Patients were excluded from the study for the following reasons: 1) if neuraxial block was contraindicated; 2) if there was a known history of hypersensitivity to local anesthetics; 3) if they were morbidly obese (>50% of ideal body weight) or were in extremes of height (<145 cm or >185 cm) or had a history of ₂ adrenergic agonist intake; or 4) if they had neurological deficits that could interfere with data collection for motor and sensory recovery (8).

Patients were randomly assigned by using a computer-generated sequence to receive spinal anesthesia with either 60 mg or 80 mg of preservative-free, plain solution of mepivacaine (Abbott Laboratories, North Chicago, IL). Patients in Group 1 received 4 mL of 1.5% (60 mg) solution of plain mepivacaine and patients in Group 2 received 4 mL of 2% (80 mg) solution of plain mepivacaine. Mepivacaine solutions for subarachnoid injection were prepared by an investigator who did not participate in the anesthetic care of the patient and data collection.

Preoperatively IV infusion of lactated Ringer’s solution was initiated. Patients were sedated with 2–4 mg of midazolam. The total amount of IV fluids for the entire perioperative period was restricted to 1,000 mL. Of this fluid, 200–300 mL was infused before injection of subarachnoid mepivacaine. Routine monitoring was used. In all patients, CSE was performed at L2-3 or L3-4 interspace with patients in a sitting position using a midline approach. An 18-gauge, 3.5 in. epidural needle and a 27-gauge spinal needle assembly was used for CSE. The epidural space was identified and the spinal needle was placed through an epidural needle for lumbar puncture. Once a clear free flow of cerebrospinal fluid (CSF) was identified, an appropriate dose of plain mepivacaine solution was administered. Ability to aspirate CSF was assessed after each 1-mL increment of subarachnoid injection. The spinal needle was then removed and a 20-gauge epidural catheter was inserted 3–4 cm into the epidural space. A test dose was not administered through the epidural catheter.

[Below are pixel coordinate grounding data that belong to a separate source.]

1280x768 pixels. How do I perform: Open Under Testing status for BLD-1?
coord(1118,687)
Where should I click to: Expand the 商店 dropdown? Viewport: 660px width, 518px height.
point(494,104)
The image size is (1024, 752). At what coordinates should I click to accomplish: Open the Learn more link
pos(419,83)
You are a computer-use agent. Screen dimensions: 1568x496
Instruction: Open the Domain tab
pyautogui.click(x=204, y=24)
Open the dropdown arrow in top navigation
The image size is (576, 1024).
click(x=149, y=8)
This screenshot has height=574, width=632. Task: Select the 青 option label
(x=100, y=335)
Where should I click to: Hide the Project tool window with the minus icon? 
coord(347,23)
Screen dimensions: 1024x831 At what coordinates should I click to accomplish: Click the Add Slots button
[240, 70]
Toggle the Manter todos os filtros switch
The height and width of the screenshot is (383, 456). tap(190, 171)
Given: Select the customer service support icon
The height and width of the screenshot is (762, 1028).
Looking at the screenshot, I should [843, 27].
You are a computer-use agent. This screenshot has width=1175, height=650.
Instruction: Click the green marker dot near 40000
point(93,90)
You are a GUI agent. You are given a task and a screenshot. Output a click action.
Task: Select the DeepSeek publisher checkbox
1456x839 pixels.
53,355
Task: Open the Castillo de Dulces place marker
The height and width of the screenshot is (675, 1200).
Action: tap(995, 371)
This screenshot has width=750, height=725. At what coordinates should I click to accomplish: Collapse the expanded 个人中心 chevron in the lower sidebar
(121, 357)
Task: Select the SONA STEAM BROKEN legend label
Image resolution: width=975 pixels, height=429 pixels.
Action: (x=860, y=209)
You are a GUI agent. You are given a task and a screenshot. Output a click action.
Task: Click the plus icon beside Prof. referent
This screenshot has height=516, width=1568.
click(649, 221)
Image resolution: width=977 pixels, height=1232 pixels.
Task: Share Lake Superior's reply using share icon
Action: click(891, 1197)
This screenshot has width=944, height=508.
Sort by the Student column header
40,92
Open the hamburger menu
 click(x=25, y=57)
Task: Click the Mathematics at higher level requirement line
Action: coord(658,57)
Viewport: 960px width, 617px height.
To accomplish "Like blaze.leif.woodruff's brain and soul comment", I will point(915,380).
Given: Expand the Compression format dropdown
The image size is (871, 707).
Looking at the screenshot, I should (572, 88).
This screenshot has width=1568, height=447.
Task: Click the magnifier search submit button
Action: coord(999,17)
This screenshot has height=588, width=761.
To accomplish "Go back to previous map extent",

Supplementation of mepivacaine spinal anesthesia with epidural local anesthetic was instituted according to the following criteria: 1) surgeon observation of inadequate muscle relaxation interfering with surgery; 2) sensory regression to L-1 dermatome with expected surgery completion time exceeding 15 min; or 3) any patient complaint of discomfort at the surgical site. Criterion 2 was based on the institutional experience with the use of 60 mg of spinal mepivacaine. Supplemental epidural local anesthetic consisted of 10–15 mL of preservative-free 3% chloroprocaine (Nesacaine^®-MPF; Astra USA, Westborough, MA) administered in 5 mL increments (maximum 15 mL) 3–5 min apart until a T-10 sensory dermatome level was achieved. Patients who received epidural supplementation were excluded from the early recovery data collection.

Bradycardia was defined as a heart rate of <45 bpm and hypotension, as a systolic blood pressure of 80 mm Hg. Hypotension was treated with 5-mg increments of ephedrine and isolated bradycardia with 0.2-mg increments of atropine. To ensure adequate sedation during surgery, patients received a propofol infusion adjusted (50–75 µg · kg^-1 · min^-1) to an observer’s assessment of alertness/sedation score of 3 (asleep but responsive to verbal/physical stimulation) (9). Narcotics were not used intraoperatively.

All patients had an autograft middle third patellar tendon ACL reconstruction. A medial parapatellar skin incision was used for insolation of the middle third patellar tendon graft and a small lateral incision was used for drilling the femoral tunnel. In each case, a drain was placed at the end of the procedure. On completion of the procedure, all operated knees were placed in cryocuff and knee immobilizer before transfer to the postanesthesia care unit (PACU).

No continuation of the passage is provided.